The man who's made coonskin caps cool again in the revival of Davy Crockett doesn't need the gym for a workout. "In Davy, you run up the mountain and you run down the mountain, and run into the river and run out of the river, jump into a hole and fire a gun," says Tim Dunigan of the part Fess Parker made famous. Dunigan, 33, beat out over a thousand actors to land this backbreaking role on The Magical World of Disney's rotating schedule.

Luckily, Dunigan has plenty of athletic prowess to call upon. He's an avid golfer and softball player. Costar Gary Grubbs says, "He looks like a deer running through the woods." And early in his career, he combined singing with slapstick in the Spike Jones Jr. band. "Comedy is a challenge," Dunigan says. "It's easier to make them cry than make them laugh."

Simpler still, though, was working offstage, so he studied theatrical lighting at Maramec Community College in St.
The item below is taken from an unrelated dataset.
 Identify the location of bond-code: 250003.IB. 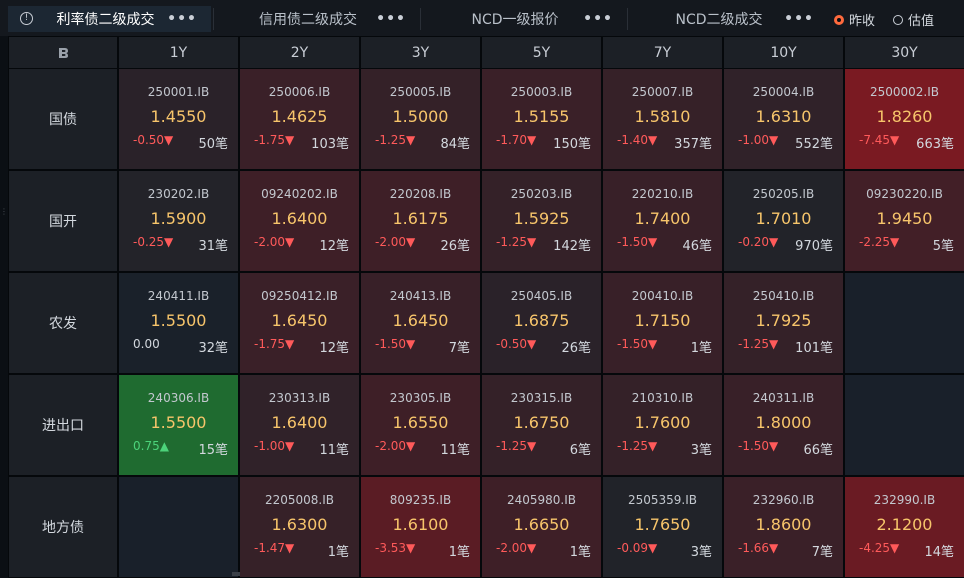
(542, 92).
Louis. But fate struck a la 42nd Street: "Somebody got sick and I went on for him."

Thus began the typical actor's life: repertory theater, amusement-park shows and the obligatory waiter job. Soon Dunigan moved to L.A. and landed the part of "Face" in The A-Team pilot. But he was deemed too young and, at six five, too tall for the series, so Dirk Benedict stepped in. "I was devastated," he says. "I'd never been fired from any job in my life – from acting to dishwashing."

A string of bad series followed, including Captain Power and the Soldiers of the Future. On its Canadian set he met production secretary Terry MacLean, whom he wed last December. "She was the first person I met when I walked in," Dunigan says. "She started yelling about Americans and acid rain and I thought she was really cute. I had to ask her to marry me about 50 times because she and her 5-year-old-son, Justin, would have to move to L.A." But he says, "She's wild for me. I'd be a fool to give that up."

As for his acting career, a true jock never says die: "I'd give it all up today if I could play first base for the St. Louis Cardinals."